■ Vorliegender Auszug ■
┏━━
Berlin – Der Migrationsforscher und Architekt des EU-Türkei-Abkommens von 2016, Gerald Knaus, drängt Bundeskanzler Olaf Scholz und die Bundesregierung nach dem EU-Gipfel zu umgehenden Maßnahmen in der europäischen Migrationspolitik. Knaus plädiert für Abkommen mit sicheren Drittstaaten. Würden Staaten noch heute ein solches vereinbaren, würde im März kaum noch jemand in Boote steigen, „weil klar wird, dass der irreguläre Weg keinen Erfolg verspricht“, sagt Knaus unserer Zeitung: „Ein echter Durchbruch in der Migrationskrise ist sofort möglich.“
In der rauer werdenden deutschen Migrationsdebatte fordern immer mehr Politiker Abkommen mit sicheren Drittstaaten. Solche Erfolge auf EU-Ebene gibt es bisher jedoch nicht. Knaus, der einst die Idee zum Abkommen mit der Türkei hatte, fordert von der Ampel-Koalition ein Umdenken. „Viele Menschen hängen im Paradigma fest, dass die einzige Art, nach Europa zu kommen, darin besteht, das eigene Leben riskieren zu müssen und auf Schlepper angewiesen zu sein.“ Stattdessen sollten Deutschland und die EU anderen Ländern attraktive Angebote machen, in denen humane Möglichkeiten der regulären Einreise und Rückführungen verankert sind. Besonders letztere haben Signalwirkung und zeigen den Schutzsuchenden, dass irreguläre Migration keine Aussicht auf Erfolg mehr biete.
┗━━
■ Quelldaten ■
┏━━
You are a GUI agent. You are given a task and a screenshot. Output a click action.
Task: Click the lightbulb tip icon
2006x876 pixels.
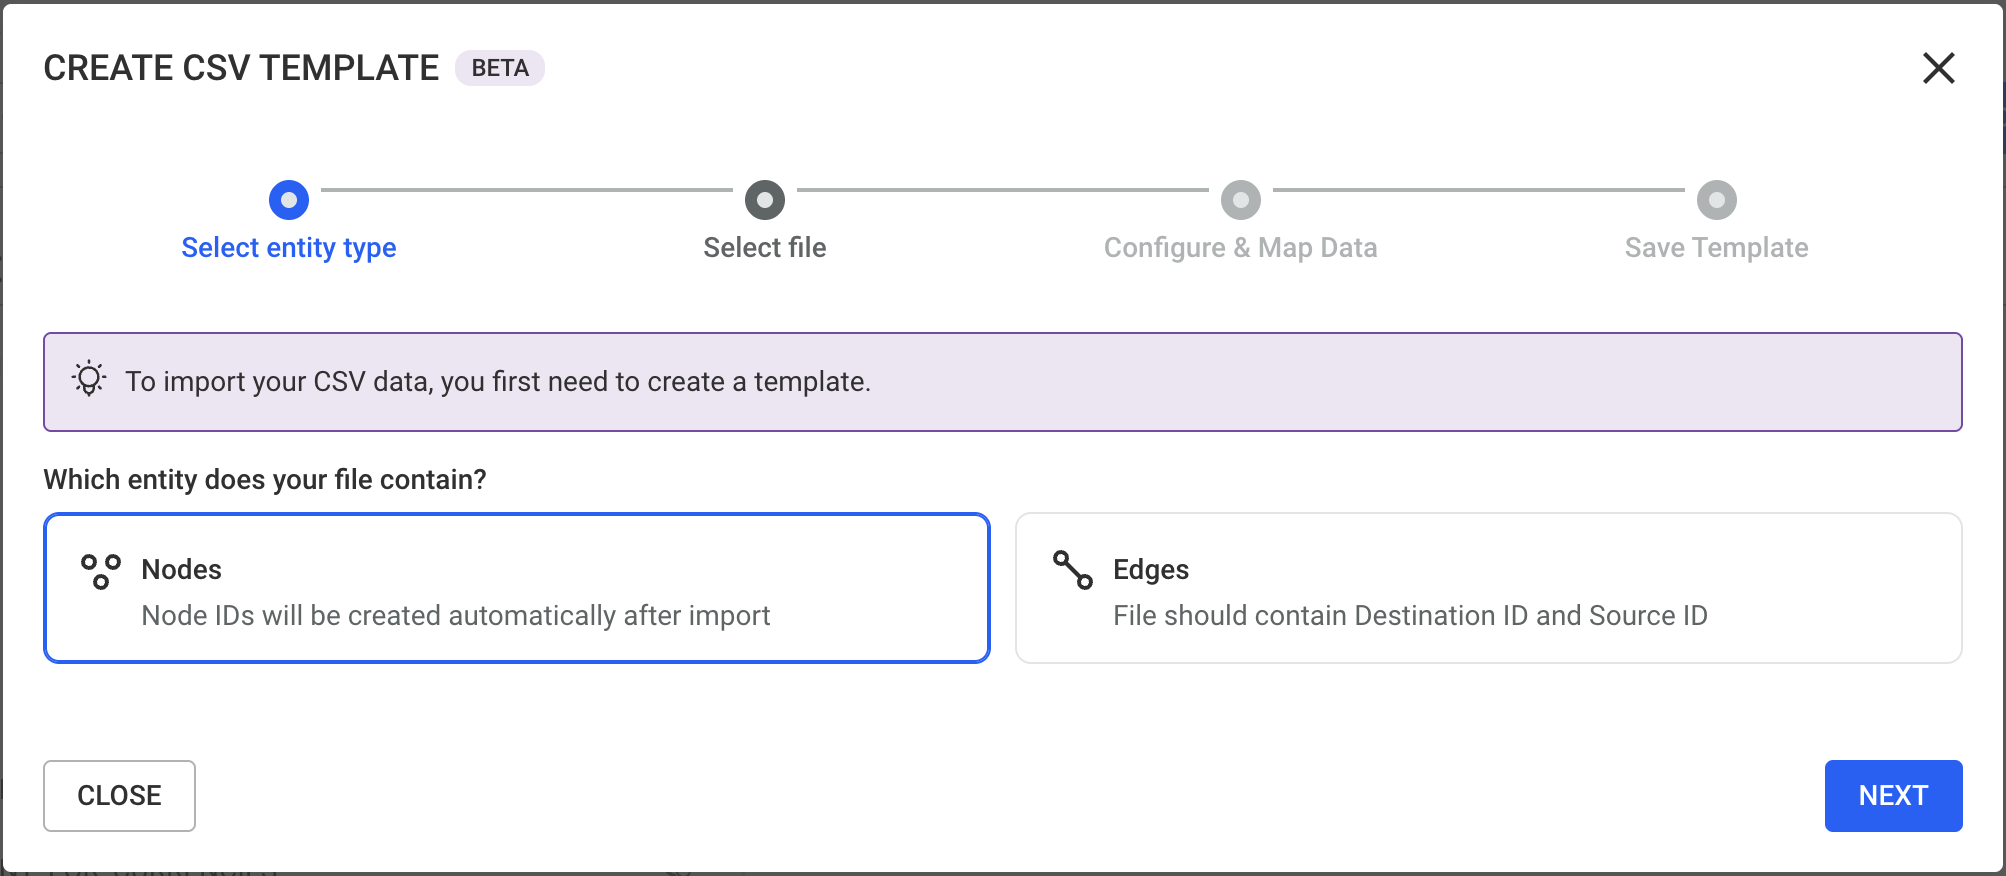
┗━━
■ Schriftliche Aufgabe ■
Schreibe den Auszug über Knaus' Vorschläge zur Migrationspolitik vollständig und wortgetreu ab. Die Auflistung steht in keinem Zusammenhang mit dem Auszug.

■ Schriftliche Antwort ■
Berlin – Der Migrationsforscher und Architekt des EU-Türkei-Abkommens von 2016, Gerald Knaus, drängt Bundeskanzler Olaf Scholz und die Bundesregierung nach dem EU-Gipfel zu umgehenden Maßnahmen in der europäischen Migrationspolitik. Knaus plädiert für Abkommen mit sicheren Drittstaaten. Würden Staaten noch heute ein solches vereinbaren, würde im März kaum noch jemand in Boote steigen, „weil klar wird, dass der irreguläre Weg keinen Erfolg verspricht“, sagt Knaus unserer Zeitung: „Ein echter Durchbruch in der Migrationskrise ist sofort möglich.“
In der rauer werdenden deutschen Migrationsdebatte fordern immer mehr Politiker Abkommen mit sicheren Drittstaaten. Solche Erfolge auf EU-Ebene gibt es bisher jedoch nicht. Knaus, der einst die Idee zum Abkommen mit der Türkei hatte, fordert von der Ampel-Koalition ein Umdenken. „Viele Menschen hängen im Paradigma fest, dass die einzige Art, nach Europa zu kommen, darin besteht, das eigene Leben riskieren zu müssen und auf Schlepper angewiesen zu sein.“ Stattdessen sollten Deutschland und die EU anderen Ländern attraktive Angebote machen, in denen humane Möglichkeiten der regulären Einreise und Rückführungen verankert sind. Besonders letztere haben Signalwirkung und zeigen den Schutzsuchenden, dass irreguläre Migration keine Aussicht auf Erfolg mehr biete.